[About this task]: Each line between the one holding "Task: Click 瑞坪國中 publisher link in 教案3 card" and the end of the material below, both included, is to be transcribed word for word, with pictures left out.

START Exercise inputs

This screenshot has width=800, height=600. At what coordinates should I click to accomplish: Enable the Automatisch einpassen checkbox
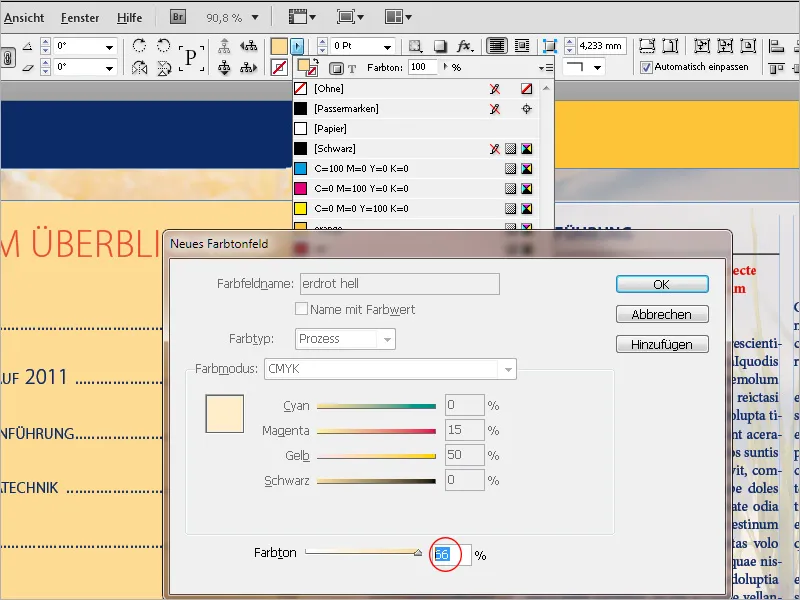pyautogui.click(x=645, y=66)
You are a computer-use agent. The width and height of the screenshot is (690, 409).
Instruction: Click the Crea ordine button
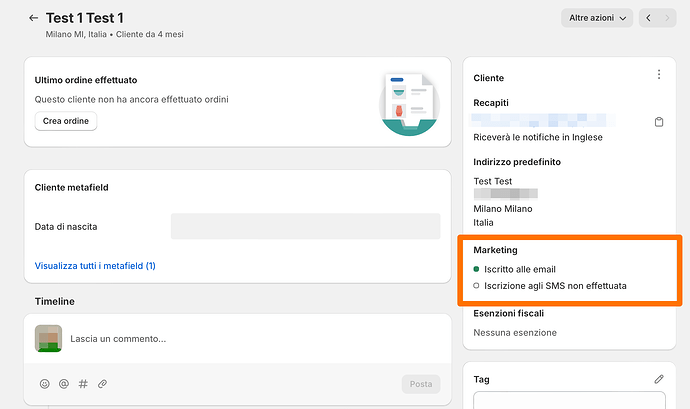point(66,121)
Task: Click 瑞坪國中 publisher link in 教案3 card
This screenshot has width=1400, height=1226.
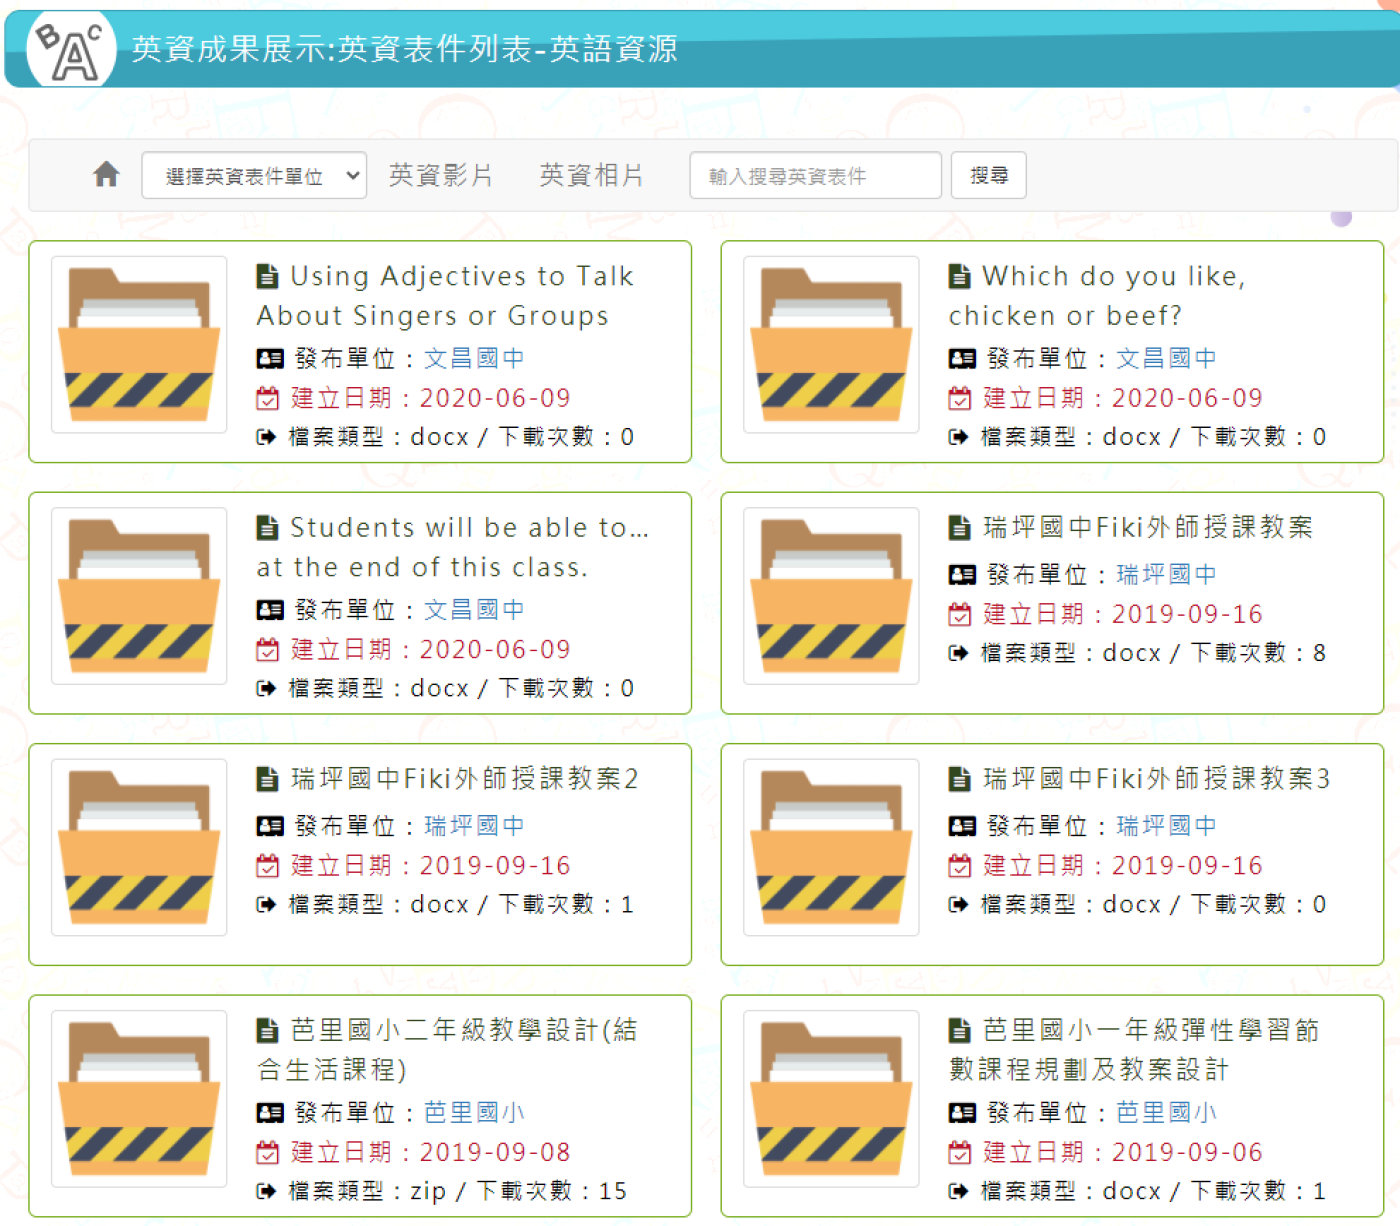Action: pos(1166,826)
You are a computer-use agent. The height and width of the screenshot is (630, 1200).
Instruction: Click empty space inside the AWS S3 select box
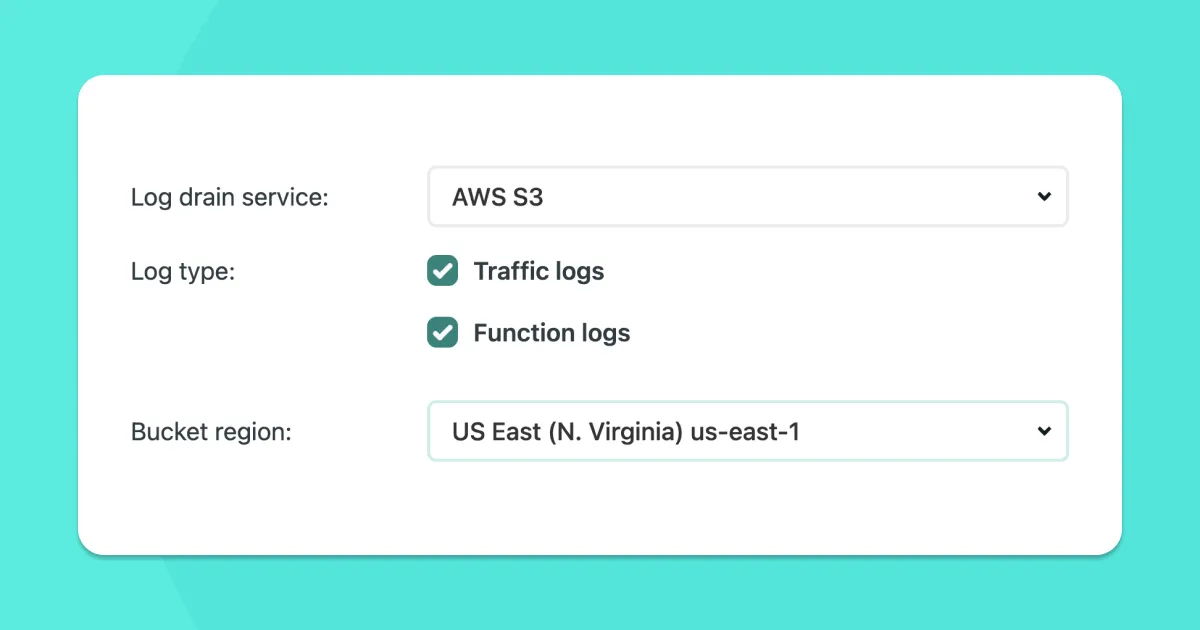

END Exercise inputs

[Task solution]:
Task: Click 瑞坪國中 publisher link in 教案3 card
This screenshot has width=1400, height=1226.
Action: pos(1166,826)
You are a computer-use agent. The height and width of the screenshot is (630, 1200).
Instruction: Click empty space inside the AWS S3 select box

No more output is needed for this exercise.